Commissioner Hearn defends West Bypass decision
A source of confusion and consternation for opponents of the West Fayetteville Bypass has been over how, when and why the Fayette County Commission decided to proceed with the project instead of the East Fayetteville Bypass.
At the end of the May 23 commission meeting, Commissioner Lee Hearn explained the process, referring to a discussion the commission had at a January 2009 retreat, the same month he took office.
The consensus of the board at that meeting, “based on the engineering and concept work, was to move forward with the West Fayetteville Bypass and not to move forward, at that time, with the East Fayetteville Bypass,” Hearn said. “... The consensus of the group was that more folks were going to get to use the West Fayetteville Bypass at that time than the East Fayetteville Bypass.”
During his comments, Hearn explained that he is unaware of how the commission handled the prioritization of the bypass projects between 2007, when he left employment with the county, and January 2009, when he took office.
The commission had awarded at least one bid for work on the West Bypass in 2008 before Hearn came on the board.
Critics of the West Bypass have accused the commission of acting in secret to go ahead with that project instead of the East Bypass, but Hearn said it’s not true.
“There were no backroom deals, there was nothing inappropriate done in terms of the planning,” Hearn said.
The commission did not abandon the East Bypass at the January 2009 meeting, but it was put on hold, Hearn said. He added that he liked both projects.
Hearn’s insight also is colored by several years experience as the county’s public works director, as he served in that position until taking a similar job in Henry County in 2007.
Hearn was elected to the Fayette County Commission in 2008 and took office in January 2009.
Critics of the West Bypass have complained there is no county documentation of the board making this decision. But an article about the discussion was published in The Citizen Jan. 28, 2009.
The article highlighted the concern of county staff that there may not be enough money to complete both bypass projects due to questions about $7 million in state funding needed for the East Bypass. There were also questions about whether the county’s estimated budget for the East Bypass was too small.
Critics of the West Bypass have pointed repeatedly to the minutes of a 2003 meeting of all Fayette governments in which the consensus was that the East Fayetteville Bypass should be the county’s top priority transportation project.
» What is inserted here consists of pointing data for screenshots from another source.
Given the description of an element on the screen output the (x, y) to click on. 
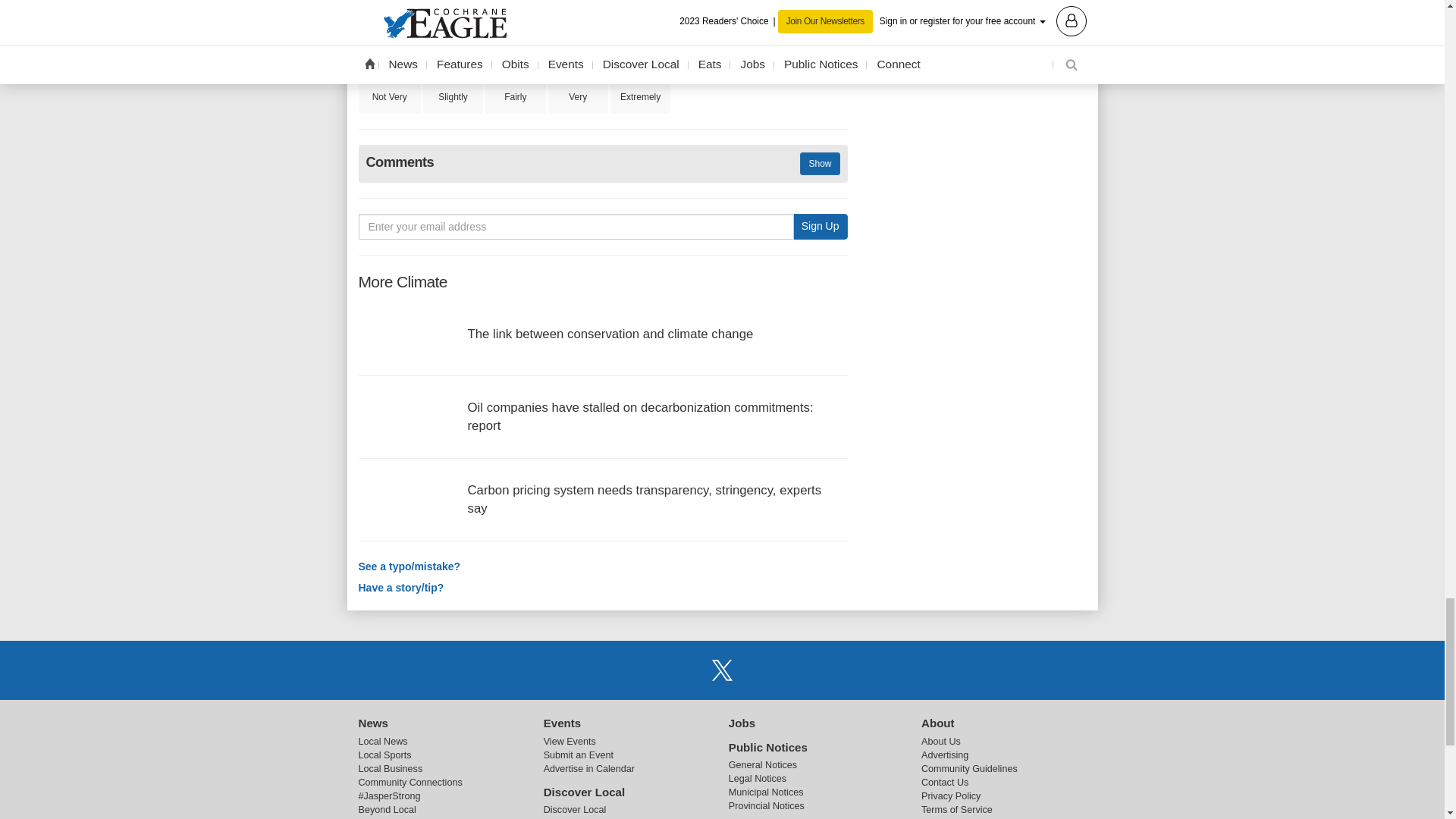
Facebook (683, 669)
X (721, 669)
Instagram (760, 669)
Given the description of an element on the screen output the (x, y) to click on. 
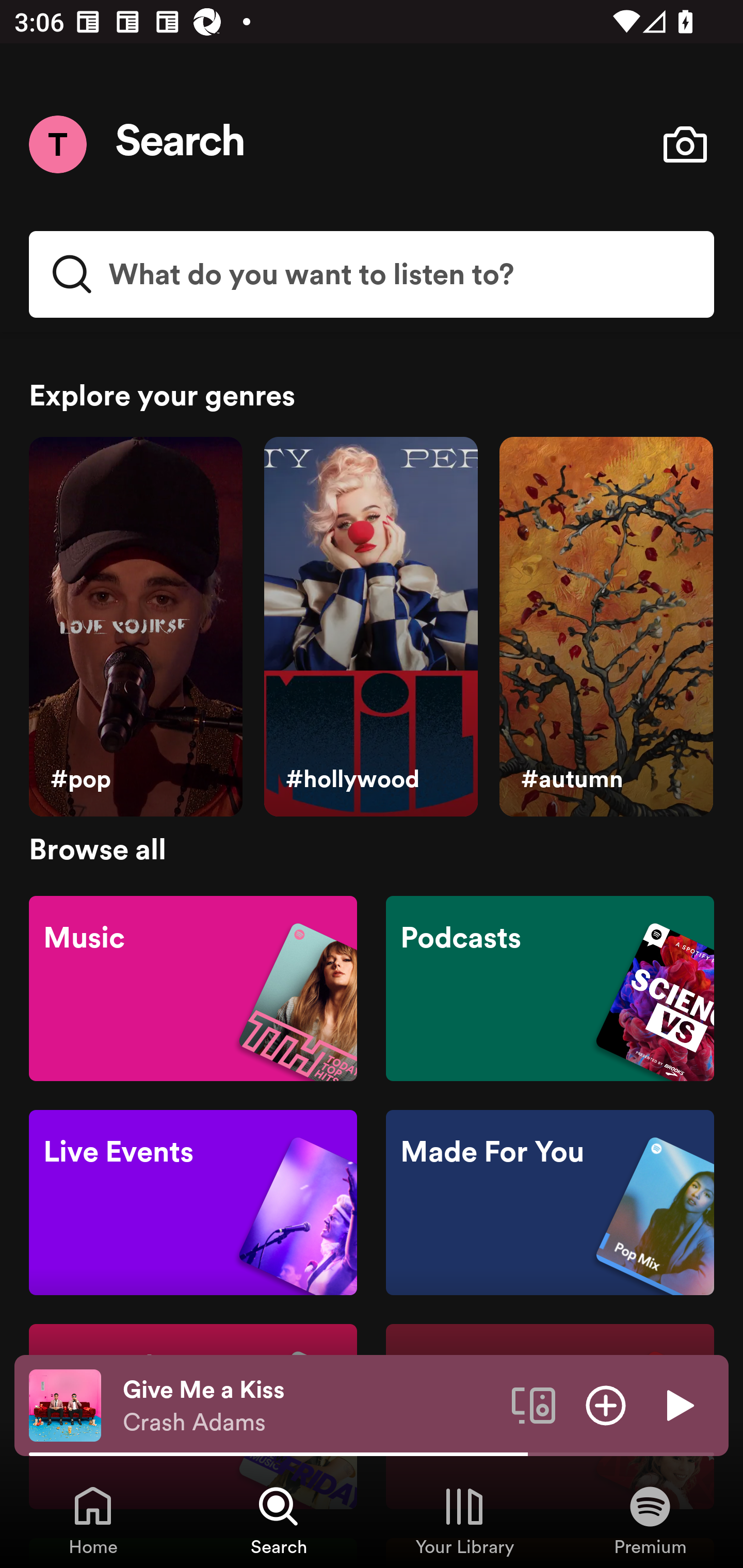
Menu (57, 144)
Open camera (685, 145)
Search (180, 144)
#pop (135, 626)
#hollywood (370, 626)
#autumn (606, 626)
Music (192, 987)
Podcasts (549, 987)
Live Events (192, 1202)
Made For You (549, 1202)
Give Me a Kiss Crash Adams (309, 1405)
The cover art of the currently playing track (64, 1404)
Connect to a device. Opens the devices menu (533, 1404)
Add item (605, 1404)
Play (677, 1404)
Home, Tab 1 of 4 Home Home (92, 1519)
Search, Tab 2 of 4 Search Search (278, 1519)
Your Library, Tab 3 of 4 Your Library Your Library (464, 1519)
Premium, Tab 4 of 4 Premium Premium (650, 1519)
After explaining the rationale behind the commission’s decisions on the bypass priorities, Hearn apologized to residents whose land is “negatively impacted” by the West Bypass.
“I truly wish that we could build this road, and every other road improvement project, without negatively impacting somebody’s property,” Hearn said.
Hearn recalled that as a teenager, a family farm in south Fulton had some property taken for use as a city lake.
“As a teenager, I was devastated. But my dad said at that time that our old farm was more valuable for providing water for the city of Palmetto for years to come than it was for our family’s use as a farm,” Hearn recalled.
“My dad was able to look at the bigger picture, and that’s something I challenge each of you to look at,” Hearn said.